▸ What is being asked: Would you please restate all of the data exactly?

▸ Supplied entries:
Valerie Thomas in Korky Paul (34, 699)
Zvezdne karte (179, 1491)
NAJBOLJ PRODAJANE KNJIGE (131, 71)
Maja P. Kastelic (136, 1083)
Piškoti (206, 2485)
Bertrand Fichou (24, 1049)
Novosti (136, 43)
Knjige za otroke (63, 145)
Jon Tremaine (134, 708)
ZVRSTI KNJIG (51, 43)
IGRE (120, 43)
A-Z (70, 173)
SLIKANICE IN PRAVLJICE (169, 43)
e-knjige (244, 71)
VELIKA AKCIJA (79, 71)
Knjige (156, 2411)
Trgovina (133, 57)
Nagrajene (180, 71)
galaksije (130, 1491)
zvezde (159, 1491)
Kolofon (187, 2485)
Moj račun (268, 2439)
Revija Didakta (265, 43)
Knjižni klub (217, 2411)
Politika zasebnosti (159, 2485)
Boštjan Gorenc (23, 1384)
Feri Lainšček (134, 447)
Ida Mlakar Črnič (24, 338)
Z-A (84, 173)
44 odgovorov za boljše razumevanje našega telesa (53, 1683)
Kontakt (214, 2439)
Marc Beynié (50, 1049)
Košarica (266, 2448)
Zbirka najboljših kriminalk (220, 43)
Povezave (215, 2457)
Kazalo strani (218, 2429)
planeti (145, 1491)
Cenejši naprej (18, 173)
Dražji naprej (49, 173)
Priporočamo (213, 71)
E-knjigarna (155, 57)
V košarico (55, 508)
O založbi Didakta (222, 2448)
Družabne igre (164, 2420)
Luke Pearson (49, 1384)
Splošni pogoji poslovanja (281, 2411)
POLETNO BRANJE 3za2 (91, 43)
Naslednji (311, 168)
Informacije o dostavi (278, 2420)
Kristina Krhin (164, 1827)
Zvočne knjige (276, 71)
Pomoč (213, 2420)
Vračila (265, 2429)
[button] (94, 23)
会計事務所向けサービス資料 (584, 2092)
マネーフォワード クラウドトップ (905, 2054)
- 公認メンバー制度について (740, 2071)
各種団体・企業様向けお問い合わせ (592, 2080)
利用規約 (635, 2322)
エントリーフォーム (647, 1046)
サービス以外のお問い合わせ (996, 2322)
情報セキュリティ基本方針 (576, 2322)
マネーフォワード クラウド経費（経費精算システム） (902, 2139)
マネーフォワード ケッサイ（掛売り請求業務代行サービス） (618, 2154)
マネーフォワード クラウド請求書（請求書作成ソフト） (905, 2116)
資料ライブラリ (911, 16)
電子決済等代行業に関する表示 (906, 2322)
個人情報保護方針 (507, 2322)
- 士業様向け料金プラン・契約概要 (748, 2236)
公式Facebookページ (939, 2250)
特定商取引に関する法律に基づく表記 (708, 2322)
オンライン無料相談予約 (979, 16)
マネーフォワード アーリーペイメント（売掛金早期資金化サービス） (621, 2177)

▸ The answer:
Valerie Thomas in Korky Paul (34, 699)
Zvezdne karte (179, 1491)
NAJBOLJ PRODAJANE KNJIGE (131, 71)
Maja P. Kastelic (136, 1083)
Piškoti (206, 2485)
Bertrand Fichou (24, 1049)
Novosti (136, 43)
Knjige za otroke (63, 145)
Jon Tremaine (134, 708)
ZVRSTI KNJIG (51, 43)
IGRE (120, 43)
A-Z (70, 173)
SLIKANICE IN PRAVLJICE (169, 43)
e-knjige (244, 71)
VELIKA AKCIJA (79, 71)
Knjige (156, 2411)
Trgovina (133, 57)
Nagrajene (180, 71)
galaksije (130, 1491)
zvezde (159, 1491)
Kolofon (187, 2485)
Moj račun (268, 2439)
Revija Didakta (265, 43)
Knjižni klub (217, 2411)
Politika zasebnosti (159, 2485)
Boštjan Gorenc (23, 1384)
Feri Lainšček (134, 447)
Ida Mlakar Črnič (24, 338)
Z-A (84, 173)
44 odgovorov za boljše razumevanje našega telesa (53, 1683)
Kontakt (214, 2439)
Marc Beynié (50, 1049)
Košarica (266, 2448)
Zbirka najboljših kriminalk (220, 43)
Povezave (215, 2457)
Kazalo strani (218, 2429)
planeti (145, 1491)
Cenejši naprej (18, 173)
Dražji naprej (49, 173)
Priporočamo (213, 71)
E-knjigarna (155, 57)
V košarico (55, 508)
O založbi Didakta (222, 2448)
Družabne igre (164, 2420)
Luke Pearson (49, 1384)
Splošni pogoji poslovanja (281, 2411)
POLETNO BRANJE 3za2 (91, 43)
Naslednji (311, 168)
Informacije o dostavi (278, 2420)
Kristina Krhin (164, 1827)
Zvočne knjige (276, 71)
Pomoč (213, 2420)
Vračila (265, 2429)
[button] (94, 23)
会計事務所向けサービス資料 (584, 2092)
マネーフォワード クラウドトップ (905, 2054)
- 公認メンバー制度について (740, 2071)
各種団体・企業様向けお問い合わせ (592, 2080)
利用規約 (635, 2322)
エントリーフォーム (647, 1046)
サービス以外のお問い合わせ (996, 2322)
情報セキュリティ基本方針 (576, 2322)
マネーフォワード クラウド経費（経費精算システム） (902, 2139)
マネーフォワード ケッサイ（掛売り請求業務代行サービス） (618, 2154)
マネーフォワード クラウド請求書（請求書作成ソフト） (905, 2116)
資料ライブラリ (911, 16)
電子決済等代行業に関する表示 (906, 2322)
個人情報保護方針 (507, 2322)
- 士業様向け料金プラン・契約概要 (748, 2236)
公式Facebookページ (939, 2250)
特定商取引に関する法律に基づく表記 (708, 2322)
オンライン無料相談予約 (979, 16)
マネーフォワード アーリーペイメント（売掛金早期資金化サービス） (621, 2177)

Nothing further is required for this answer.